### [Task objective]
The material below has pictures in it. Set down only the lines from the line containing "Where should I" through the line containing "Open teapot panel in external window", word for word, and leave the pictures behind.

[[ Data open ]]

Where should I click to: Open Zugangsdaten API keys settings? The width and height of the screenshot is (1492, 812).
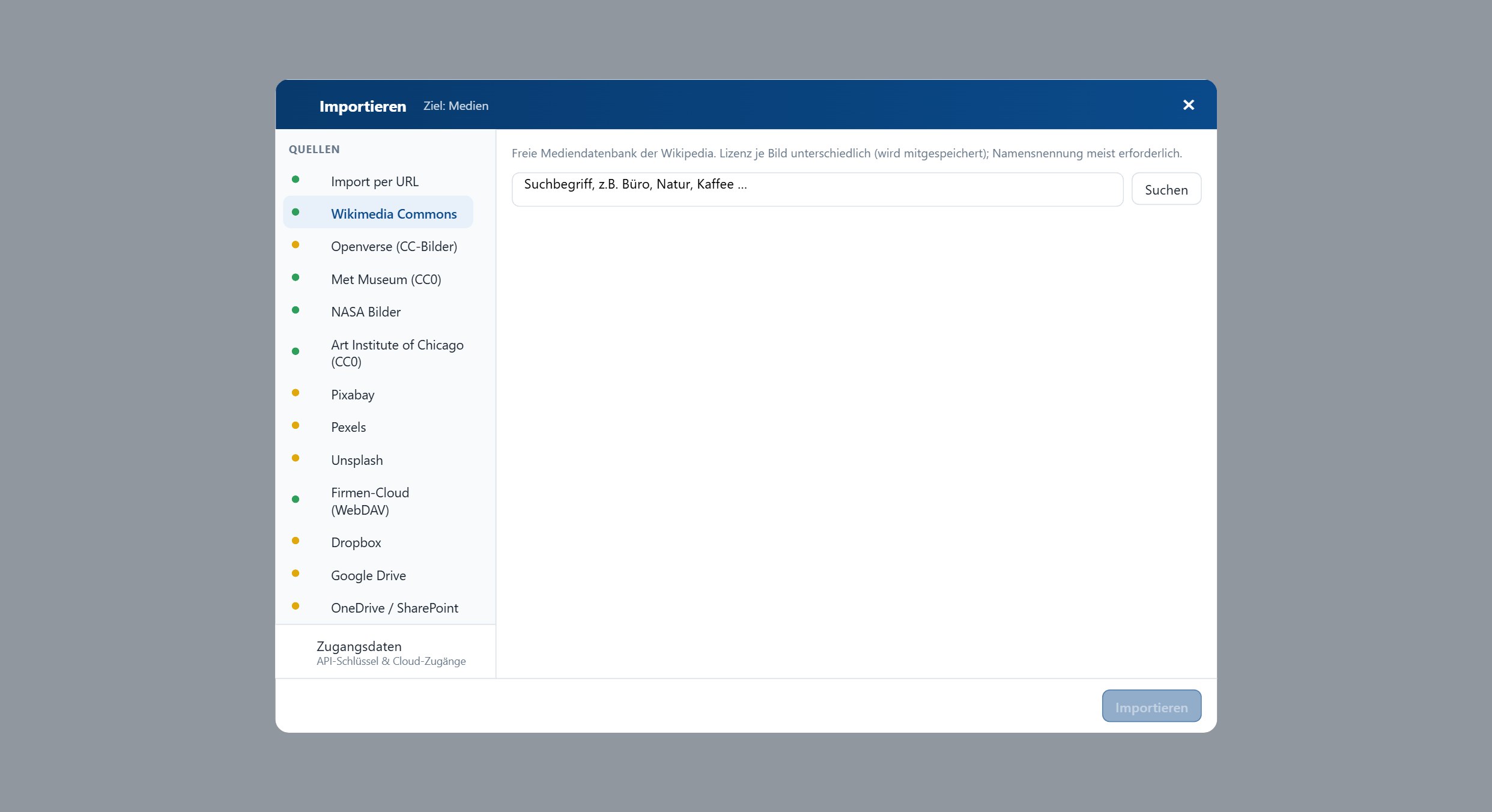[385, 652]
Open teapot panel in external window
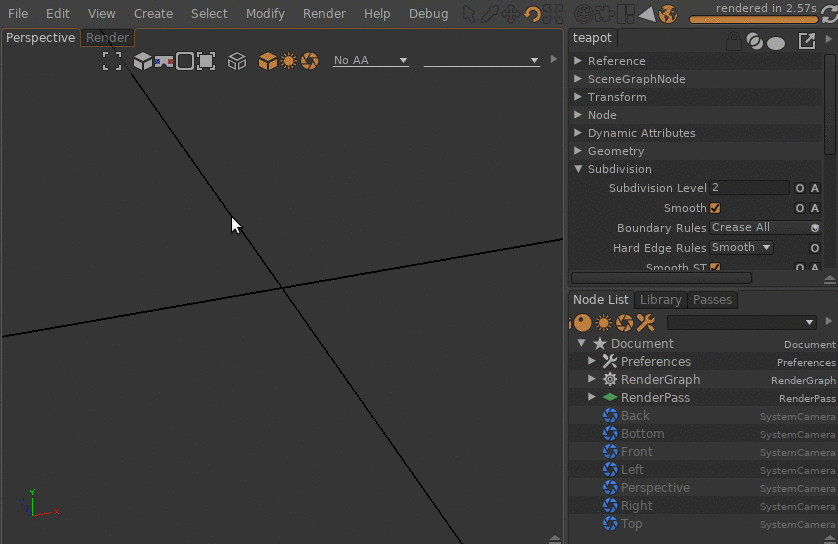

[[ Data closed ]]
[[ Data open ]]

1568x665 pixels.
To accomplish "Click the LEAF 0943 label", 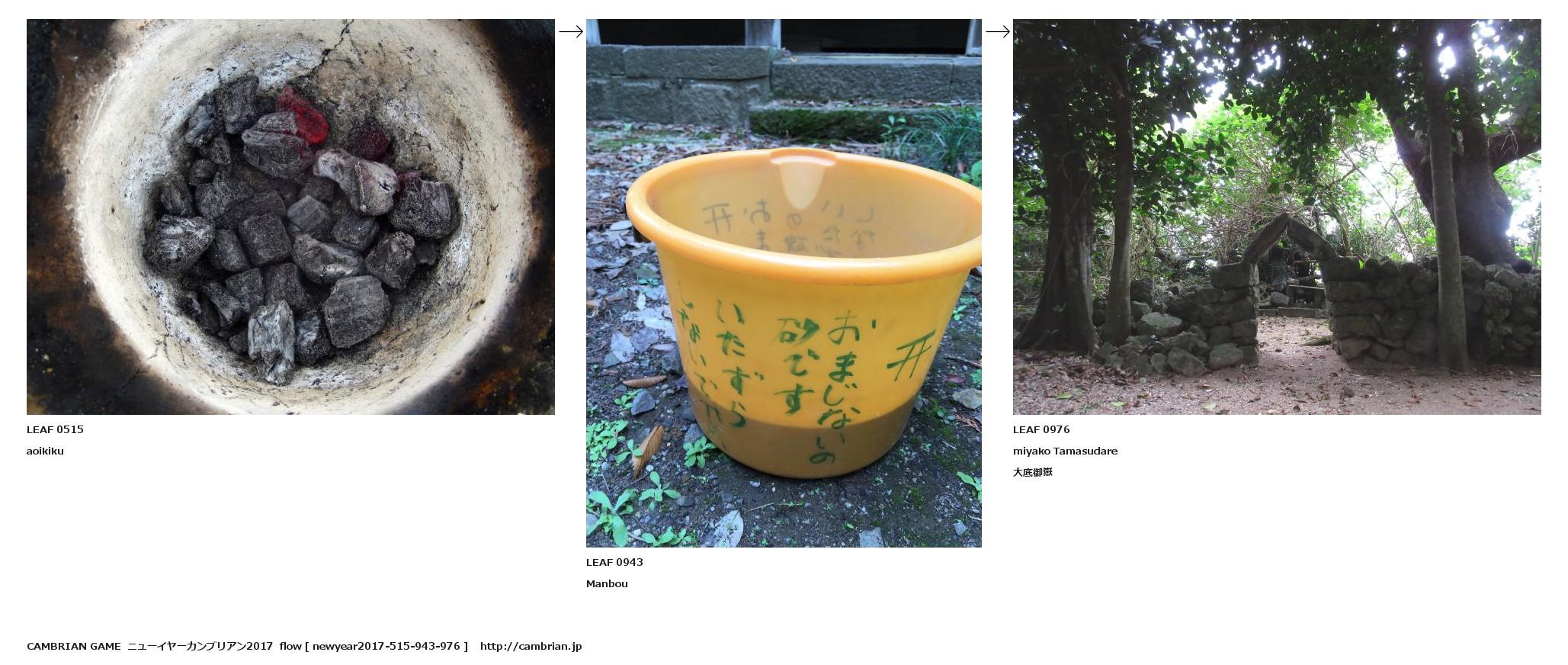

[[ Data closed ]]

### [Exercise solution]
Where should I click to: Open Zugangsdaten API keys settings? The width and height of the screenshot is (1492, 812).
[385, 652]
Open teapot panel in external window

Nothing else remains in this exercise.